Problem requirements —
Every record should be copied exactly, and the images omitted.

Data —
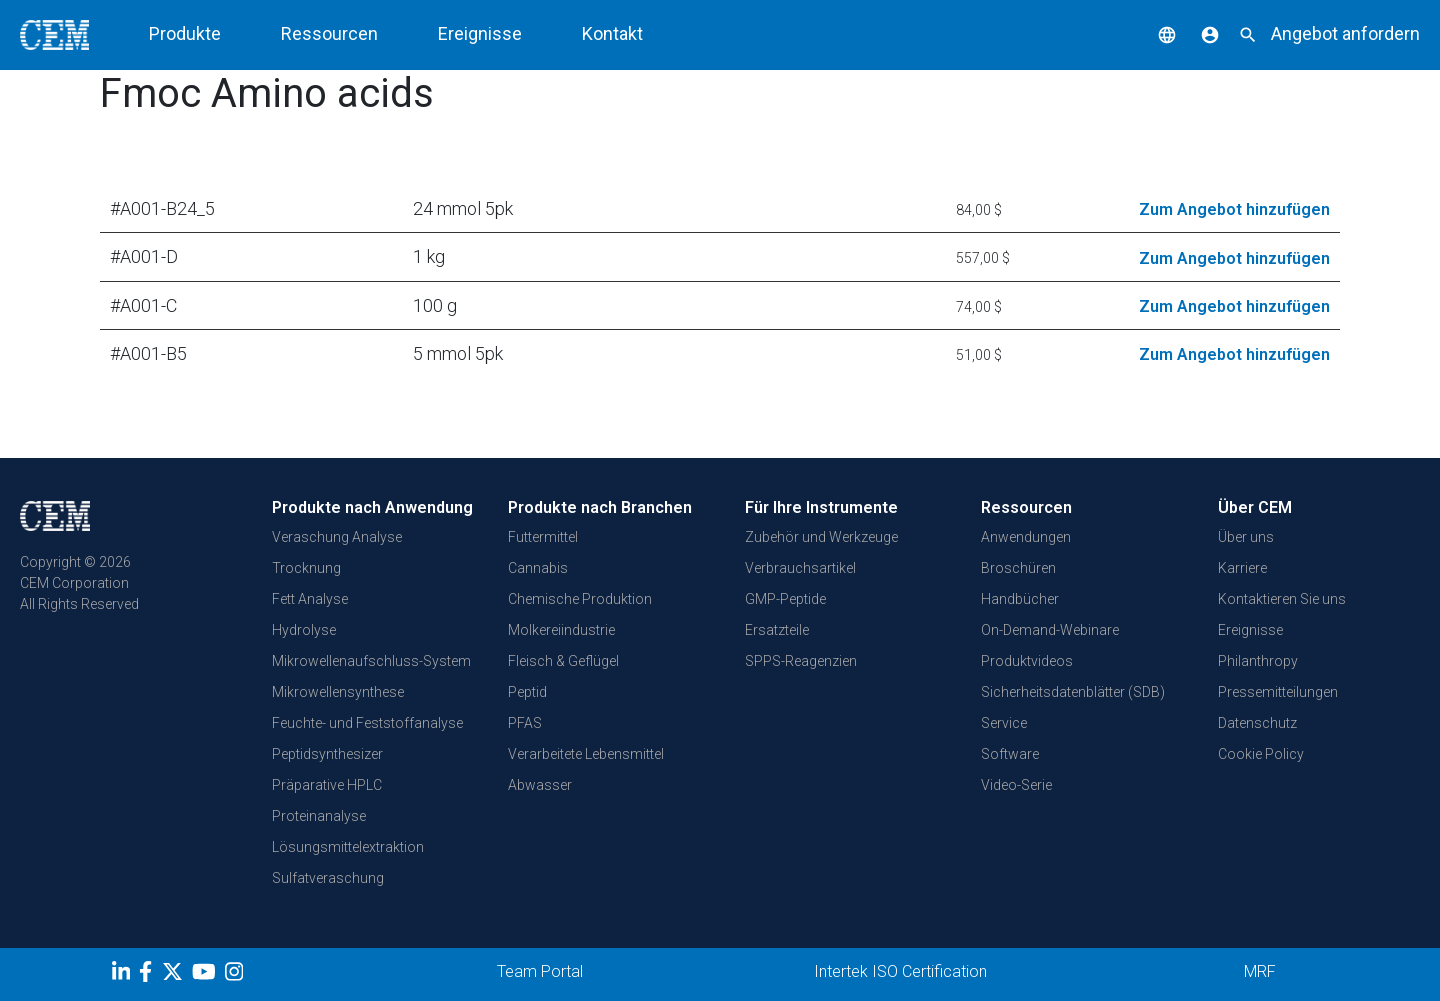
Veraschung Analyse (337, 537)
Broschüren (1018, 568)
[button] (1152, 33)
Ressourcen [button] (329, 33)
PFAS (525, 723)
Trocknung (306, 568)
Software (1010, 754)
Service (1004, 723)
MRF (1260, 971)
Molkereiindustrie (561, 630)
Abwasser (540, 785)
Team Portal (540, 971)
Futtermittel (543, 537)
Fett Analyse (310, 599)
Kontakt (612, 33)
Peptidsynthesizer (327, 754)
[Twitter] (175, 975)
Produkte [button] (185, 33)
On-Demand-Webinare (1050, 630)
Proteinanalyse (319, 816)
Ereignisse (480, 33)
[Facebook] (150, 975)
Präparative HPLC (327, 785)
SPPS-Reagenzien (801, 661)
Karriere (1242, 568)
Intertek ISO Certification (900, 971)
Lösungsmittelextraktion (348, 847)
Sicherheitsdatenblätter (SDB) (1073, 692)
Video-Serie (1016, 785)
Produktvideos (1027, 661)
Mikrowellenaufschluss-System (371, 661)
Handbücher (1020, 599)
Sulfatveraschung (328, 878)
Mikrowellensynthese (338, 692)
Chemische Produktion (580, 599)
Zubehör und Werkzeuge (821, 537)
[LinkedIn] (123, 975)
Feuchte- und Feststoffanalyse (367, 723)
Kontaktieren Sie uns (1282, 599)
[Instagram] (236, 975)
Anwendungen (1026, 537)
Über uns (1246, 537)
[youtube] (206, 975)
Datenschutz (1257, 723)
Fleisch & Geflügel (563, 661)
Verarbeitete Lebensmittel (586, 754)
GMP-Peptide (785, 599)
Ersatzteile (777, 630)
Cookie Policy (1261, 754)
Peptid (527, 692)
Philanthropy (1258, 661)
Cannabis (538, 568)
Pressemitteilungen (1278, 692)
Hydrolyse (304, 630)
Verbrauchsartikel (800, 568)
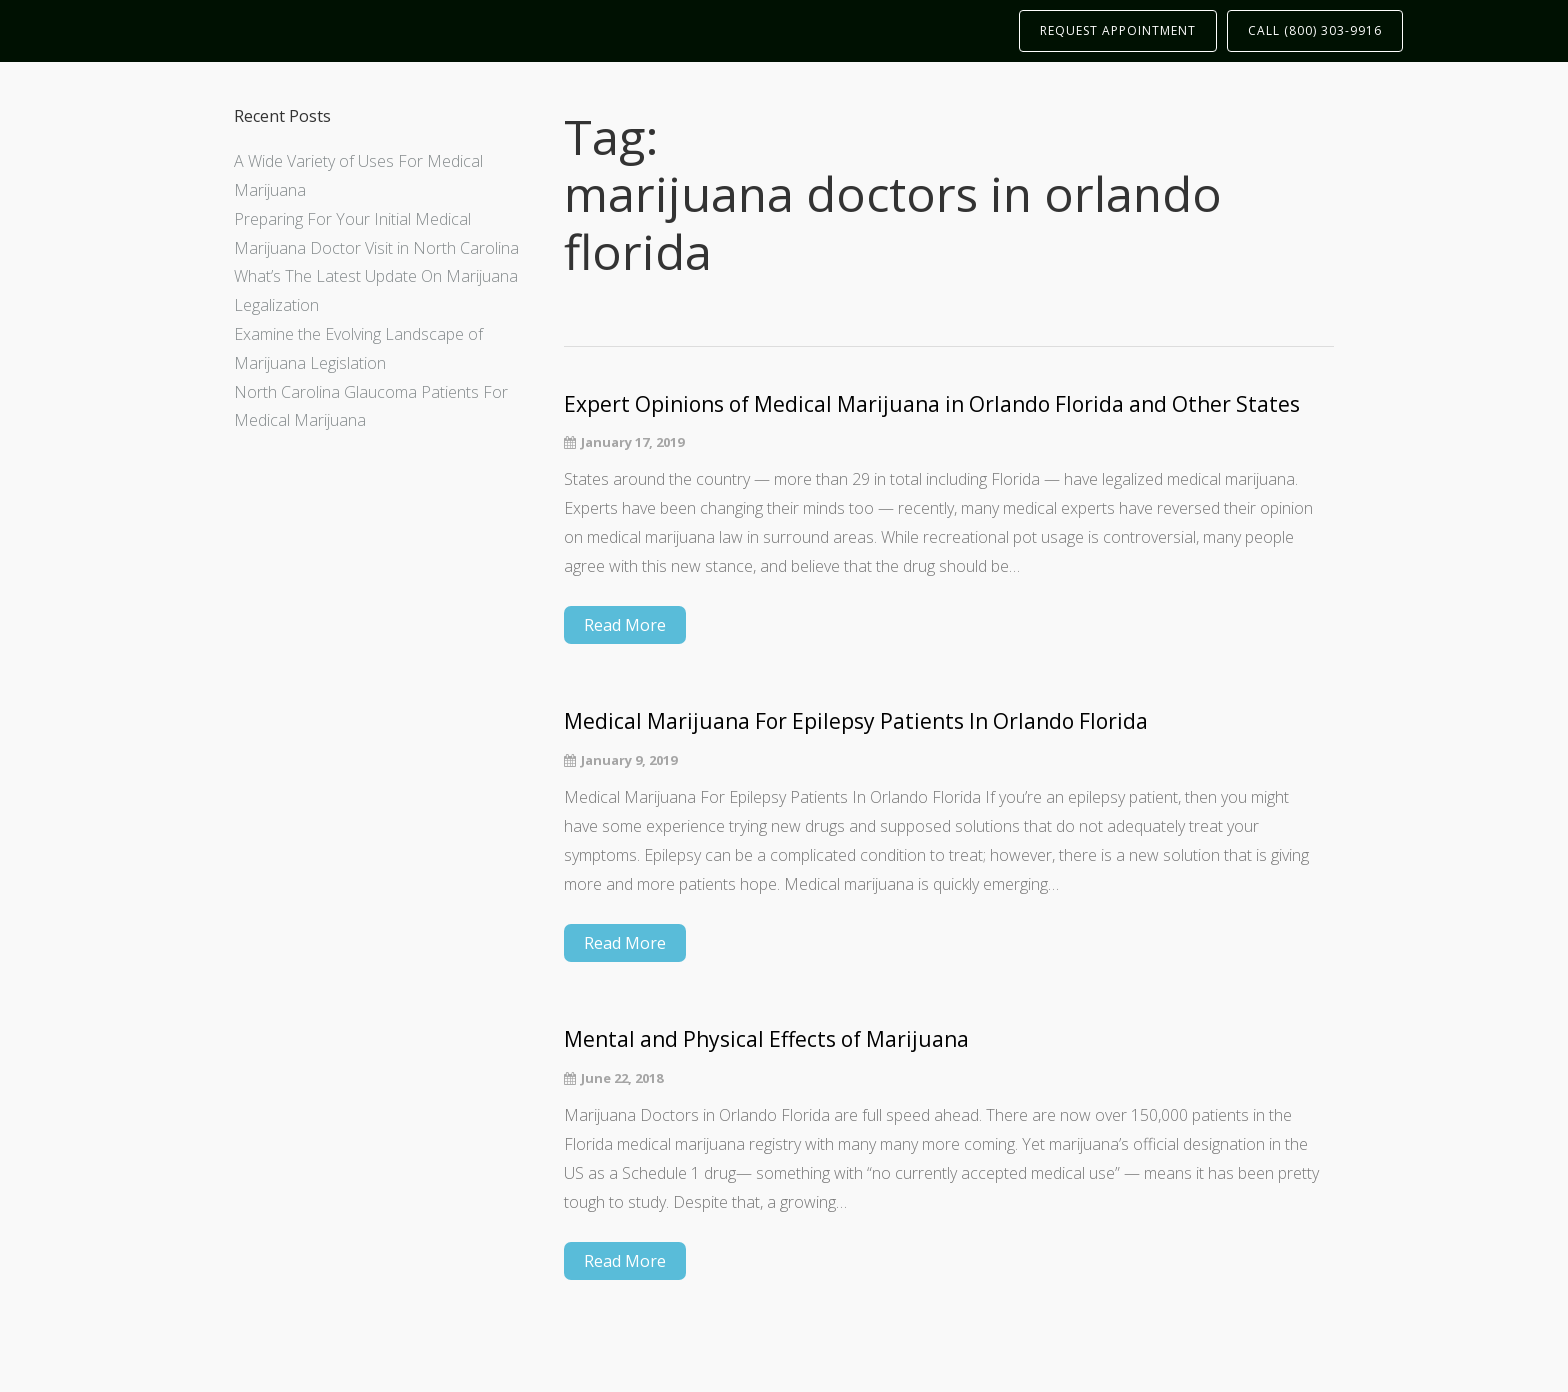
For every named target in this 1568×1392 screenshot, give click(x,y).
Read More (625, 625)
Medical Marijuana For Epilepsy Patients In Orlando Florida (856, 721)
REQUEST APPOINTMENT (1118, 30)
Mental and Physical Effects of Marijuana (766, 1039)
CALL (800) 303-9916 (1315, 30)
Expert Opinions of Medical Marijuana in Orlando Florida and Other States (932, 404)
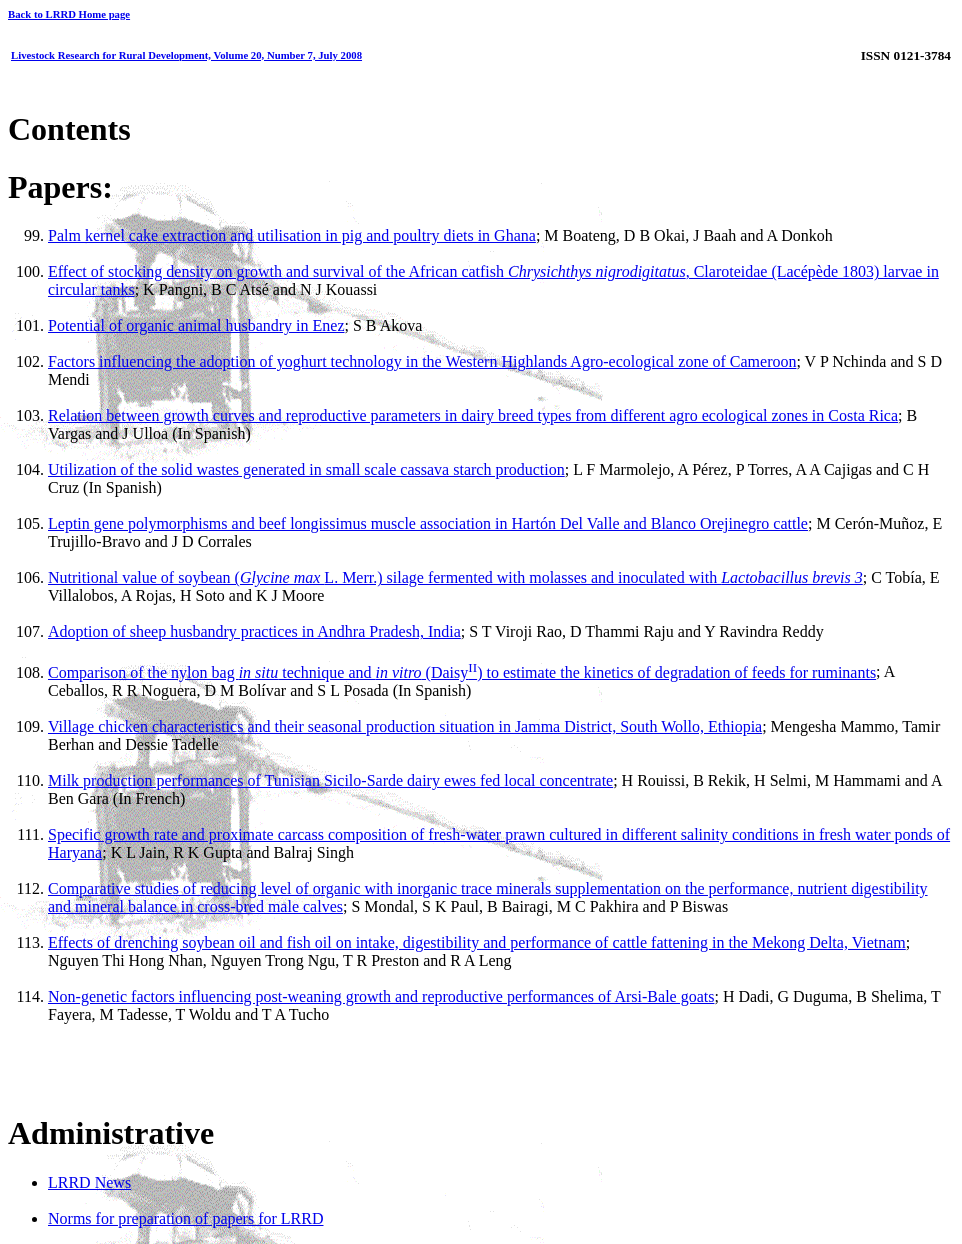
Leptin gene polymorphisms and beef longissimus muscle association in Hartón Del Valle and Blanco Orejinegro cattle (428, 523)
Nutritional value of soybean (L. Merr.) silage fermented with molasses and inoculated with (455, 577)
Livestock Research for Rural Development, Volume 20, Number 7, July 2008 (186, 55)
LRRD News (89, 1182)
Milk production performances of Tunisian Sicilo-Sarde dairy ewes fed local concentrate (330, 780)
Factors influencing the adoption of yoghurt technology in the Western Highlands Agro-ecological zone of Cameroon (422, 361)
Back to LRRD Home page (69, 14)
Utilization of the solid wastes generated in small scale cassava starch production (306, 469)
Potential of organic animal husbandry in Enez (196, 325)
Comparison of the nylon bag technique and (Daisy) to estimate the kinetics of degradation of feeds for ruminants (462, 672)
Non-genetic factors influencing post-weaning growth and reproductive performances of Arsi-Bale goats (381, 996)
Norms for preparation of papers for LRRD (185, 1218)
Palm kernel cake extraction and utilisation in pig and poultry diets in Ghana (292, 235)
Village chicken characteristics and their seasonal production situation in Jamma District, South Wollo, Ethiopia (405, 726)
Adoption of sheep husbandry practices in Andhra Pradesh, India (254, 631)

Result for this exercise —
Veraschung Analyse (337, 537)
Broschüren (1018, 568)
[button] (1152, 33)
Ressourcen [button] (329, 33)
PFAS (525, 723)
Trocknung (306, 568)
Software (1010, 754)
Service (1004, 723)
MRF (1260, 971)
Molkereiindustrie (561, 630)
Abwasser (540, 785)
Team Portal (540, 971)
Futtermittel (543, 537)
Fett Analyse (310, 599)
Kontakt (612, 33)
Peptidsynthesizer (327, 754)
[Twitter] (175, 975)
Produkte [button] (185, 33)
On-Demand-Webinare (1050, 630)
Proteinanalyse (319, 816)
Ereignisse (480, 33)
[Facebook] (150, 975)
Präparative HPLC (327, 785)
SPPS-Reagenzien (801, 661)
Karriere (1242, 568)
Intertek ISO Certification (900, 971)
Lösungsmittelextraktion (348, 847)
Sicherheitsdatenblätter (SDB) (1073, 692)
Video-Serie (1016, 785)
Produktvideos (1027, 661)
Mikrowellenaufschluss-System (371, 661)
Handbücher (1020, 599)
Sulfatveraschung (328, 878)
Mikrowellensynthese (338, 692)
Chemische Produktion (580, 599)
Zubehör und Werkzeuge (821, 537)
[LinkedIn] (123, 975)
Feuchte- und Feststoffanalyse (367, 723)
Kontaktieren Sie uns (1282, 599)
[Instagram] (236, 975)
Anwendungen (1026, 537)
Über uns (1246, 537)
[youtube] (206, 975)
Datenschutz (1257, 723)
Fleisch & Geflügel (563, 661)
Verarbeitete Lebensmittel (586, 754)
GMP-Peptide (785, 599)
Ersatzteile (777, 630)
Cookie Policy (1261, 754)
Peptid (527, 692)
Philanthropy (1258, 661)
Cannabis (538, 568)
Pressemitteilungen (1278, 692)
Hydrolyse (304, 630)
Verbrauchsartikel (800, 568)
For every named target in this 1568×1392 screenshot, give click(x,y).
Read More (625, 625)
Medical Marijuana For Epilepsy Patients In Orlando Florida (856, 721)
REQUEST APPOINTMENT (1118, 30)
Mental and Physical Effects of Marijuana (766, 1039)
CALL (800) 303-9916 (1315, 30)
Expert Opinions of Medical Marijuana in Orlando Florida and Other States (932, 404)
Leptin gene polymorphisms and beef longissimus muscle association in Hartón Del Valle and Blanco Orejinegro cattle (428, 523)
Nutritional value of soybean (L. Merr.) silage fermented with molasses and inoculated with (455, 577)
Livestock Research for Rural Development, Volume 20, Number 7, July 2008 (186, 55)
LRRD News (89, 1182)
Milk production performances of Tunisian Sicilo-Sarde dairy ewes fed local concentrate (330, 780)
Factors influencing the adoption of yoghurt technology in the Western Highlands Agro-ecological zone of Cameroon (422, 361)
Back to LRRD Home page (69, 14)
Utilization of the solid wastes generated in small scale cassava starch production (306, 469)
Potential of organic animal husbandry in Enez (196, 325)
Comparison of the nylon bag technique and (Daisy) to estimate the kinetics of degradation of feeds for ruminants (462, 672)
Non-genetic factors influencing post-weaning growth and reproductive performances of Arsi-Bale goats (381, 996)
Norms for preparation of papers for LRRD (185, 1218)
Palm kernel cake extraction and utilisation in pig and poultry diets in Ghana (292, 235)
Village chicken characteristics and their seasonal production situation in Jamma District, South Wollo, Ethiopia (405, 726)
Adoption of sheep husbandry practices in Andhra Pradesh, India (254, 631)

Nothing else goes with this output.